For all the content I consumed, they gave me ideas, they gave me tools, but they did not give me results.

I look around at my life, and there are many things I want to achieve and attain. The only thing that is going to make those things real in my life…is the work. Not another book, not another video, just the actual work of putting to practice what I learned and getting my hands dirty in the nitty gritty of making things happen in my life.

At this point, the content is more of a distraction.

Because it is very easy to conflate the knowledge of being able to do something with actually doing it.

That is how we become insight junkies, craving the dopamine hit of a new epiphany, a new idea, a silver bullet that would magically solve all your problems. That is how we become the perpetual student enslaved to the opinions and ideas of all the gurus just waiting to take your money and charge you to help you.

Don’t get me wrong, there is a place for all that. They do help, and people do have massively transformative experiences. But more often than not, after all the hurrah, most people are back the next year in the exact same place, with not much to show for it.

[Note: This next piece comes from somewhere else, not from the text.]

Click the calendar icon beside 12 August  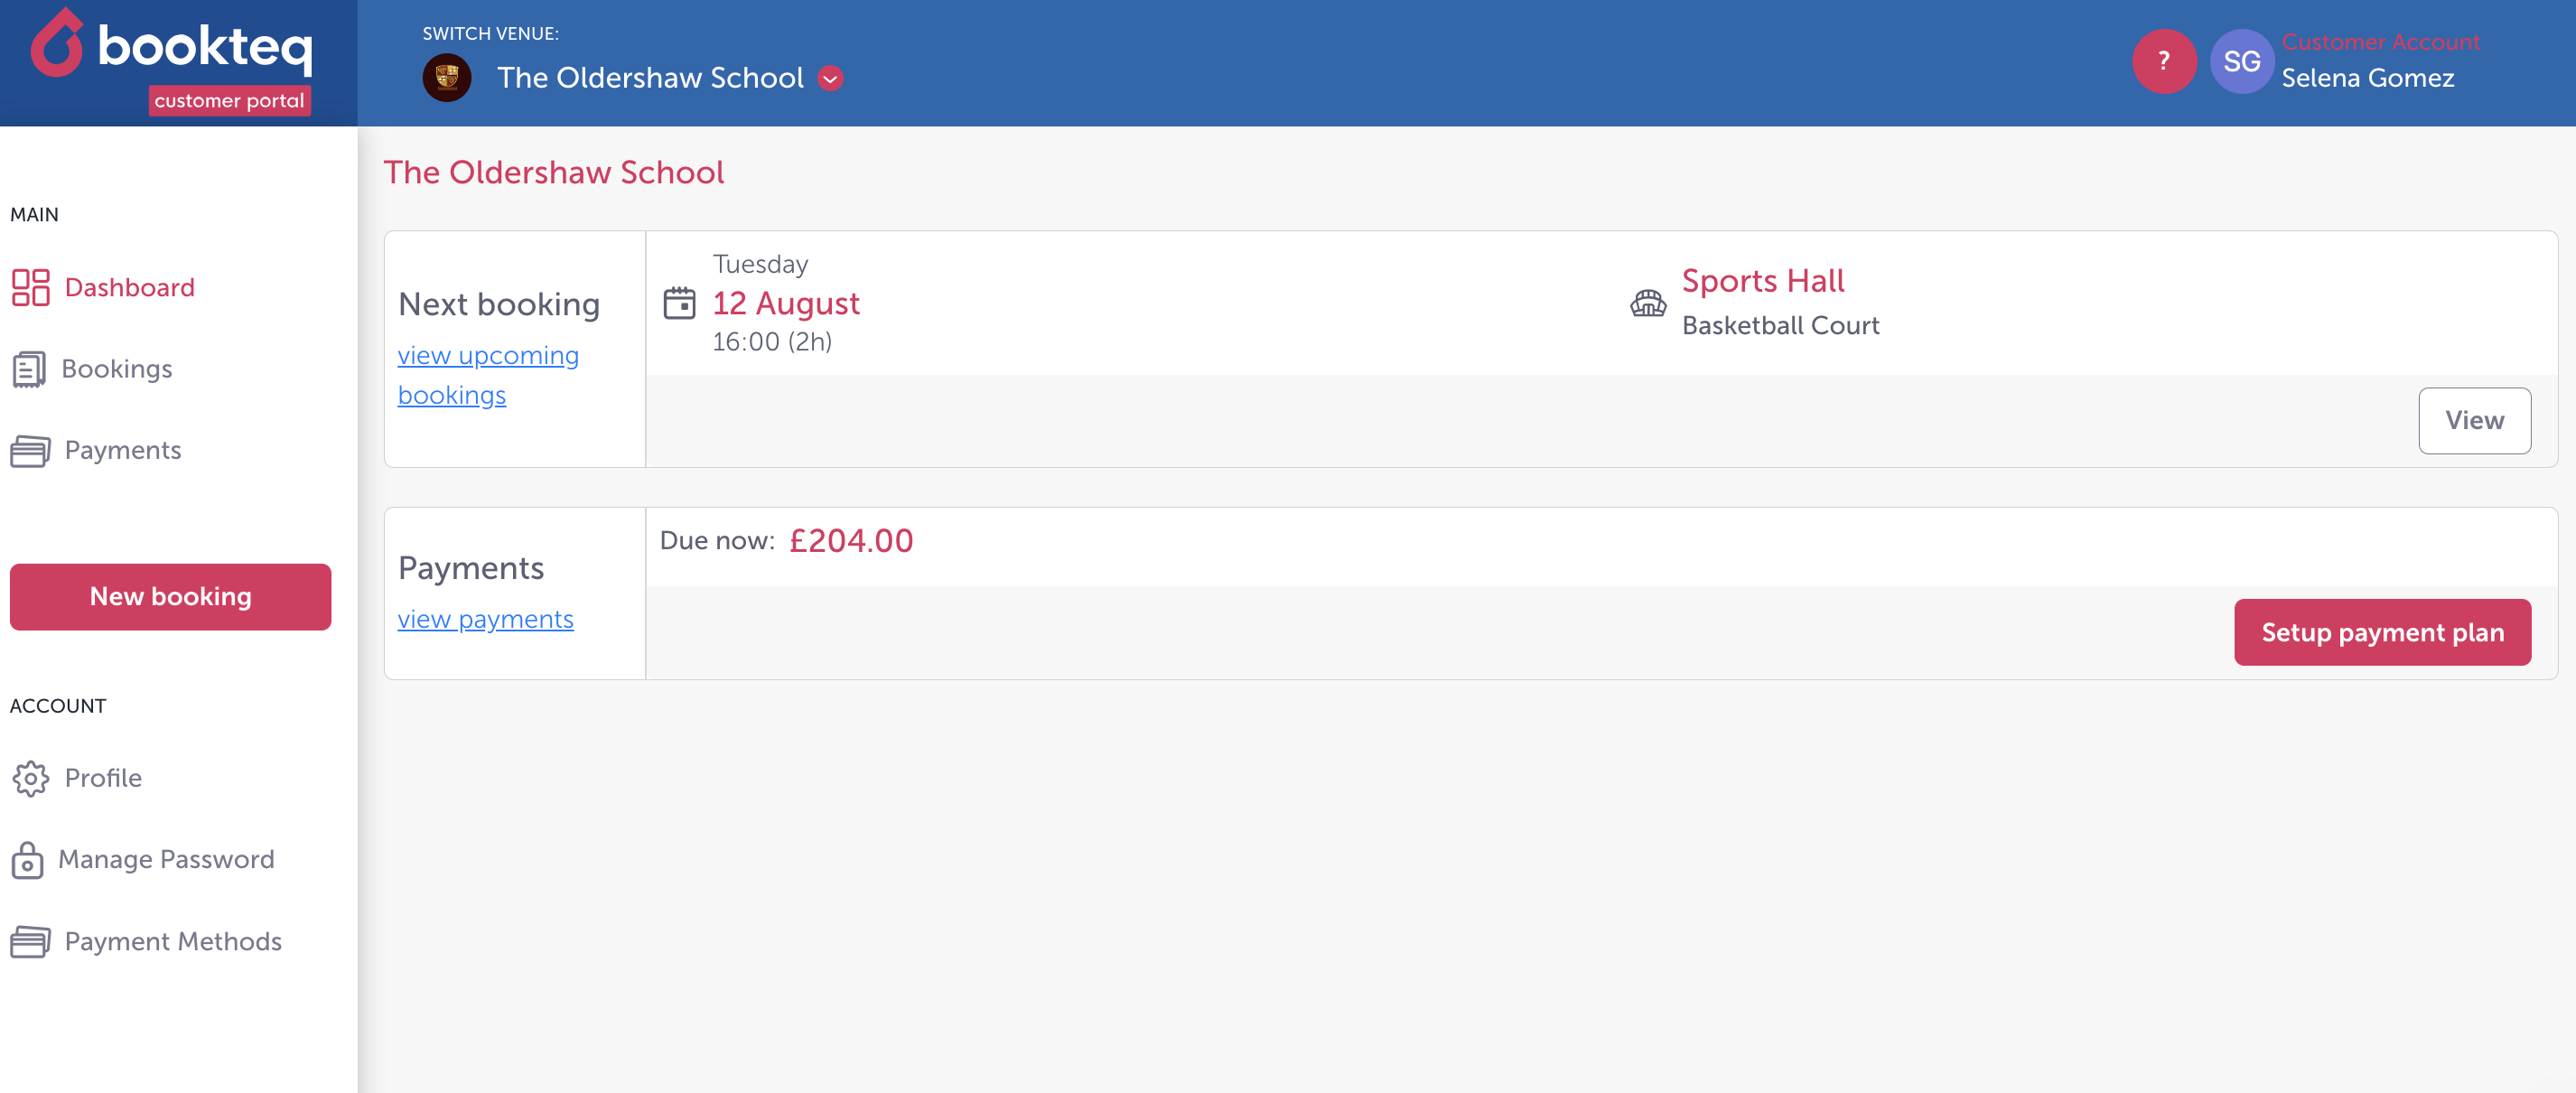click(679, 303)
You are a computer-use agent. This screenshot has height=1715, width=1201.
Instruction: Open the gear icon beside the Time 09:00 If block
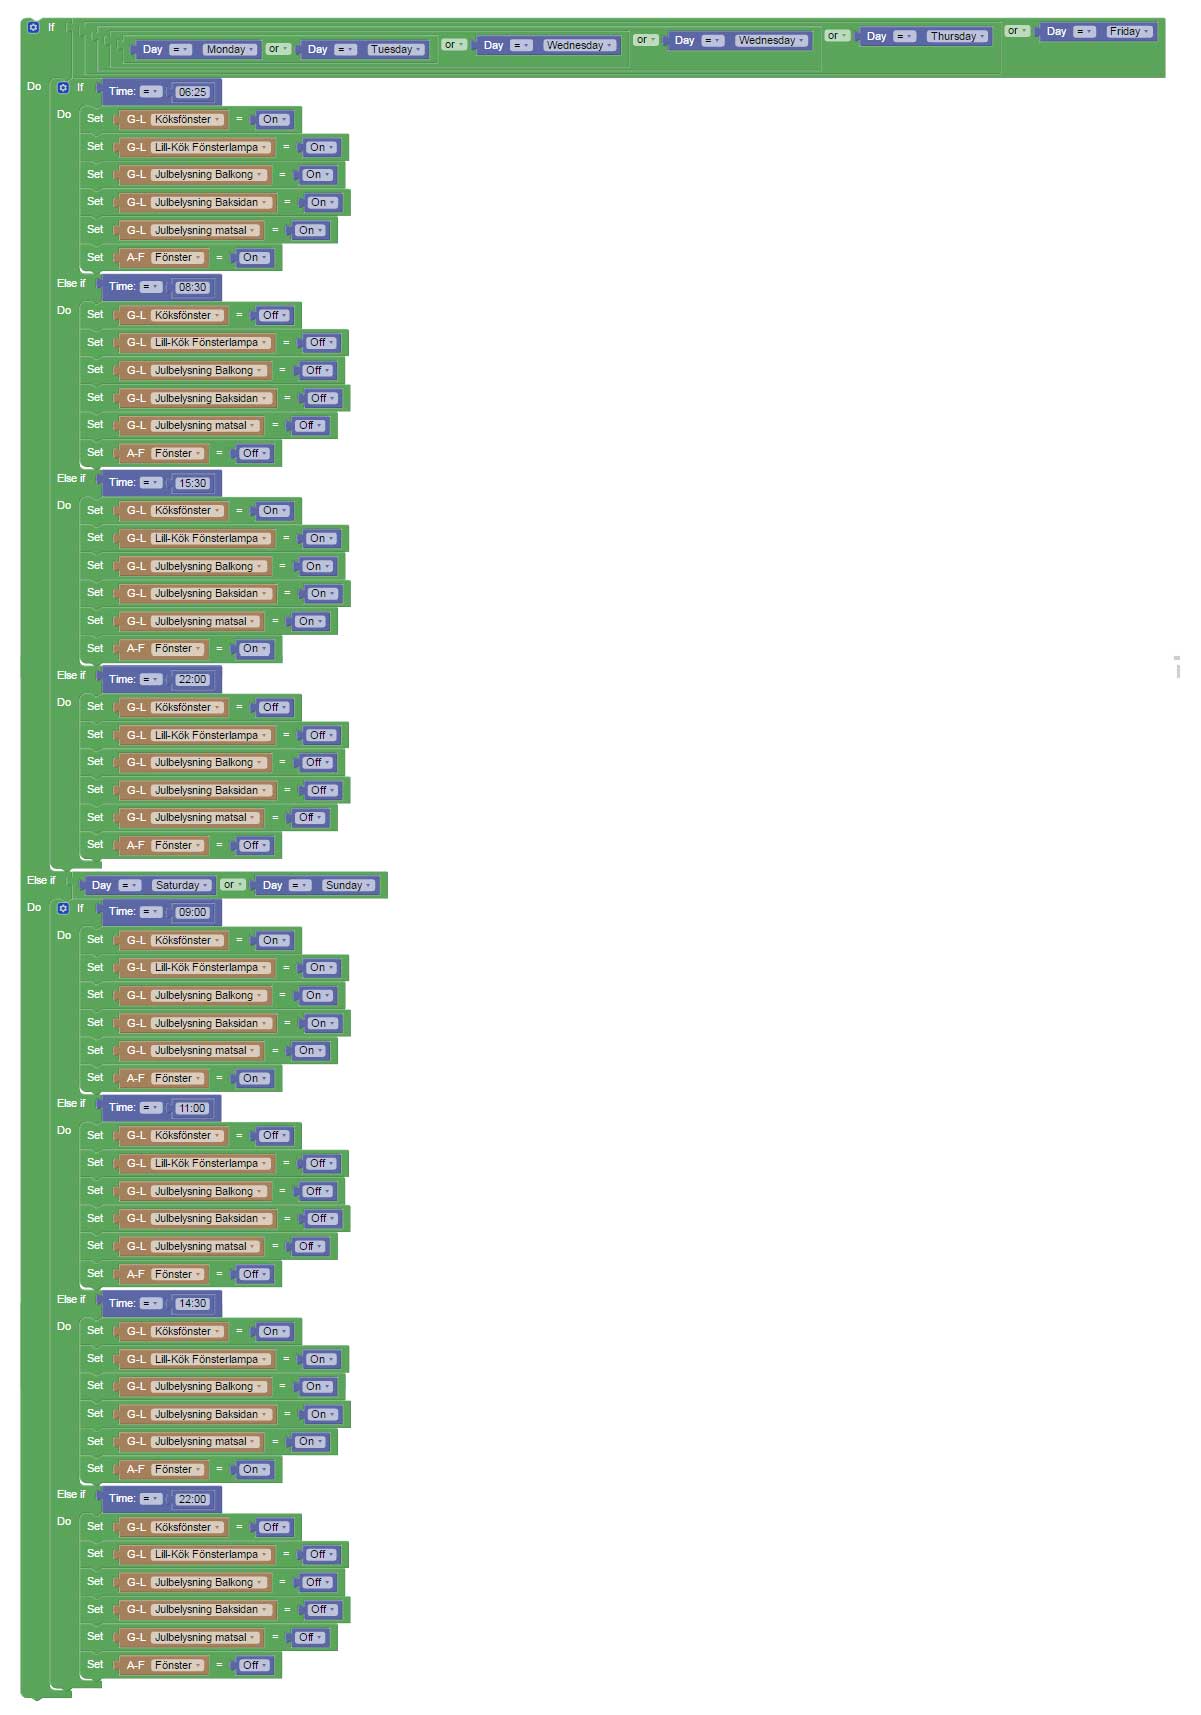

The only thing that works is the work.

The grimy work of change, of perpetual practice, of dust biting failure and the slow grind.

That is presently fascinating to me.

Because the people who we follow did not get successful by following. They got successful by doing.

Another book on business isn’t going to make my studio successful. What is going to make me successful is how well I apply the principles I learned to my specific situation. Not how well I followed this other author’s ideas to the T. But how I made it my own, how I absorbed it to my core and to my bones.

And you only absorb by taking a step back. By doing inner reflection. By putting it into practice.

It is the work that works.

At some point you have to put the books down and walk into the exam, and then into the workplace.

And of course, it is not like I will never read another book again. I am still buying books and noting down certain things. In fact I bought another one last night. But I am way more intentional about it, I am not looking for a silver bullet. I am looking for specific ideas to add to my portfolio of tools. Something I can take action on immediately.

Plus, I know myself.

Like I said…I am a man of extremes. I will be back to reading ferociously at some stage anyway, and that will be awesome.

In the mean time, I’m focused on the work.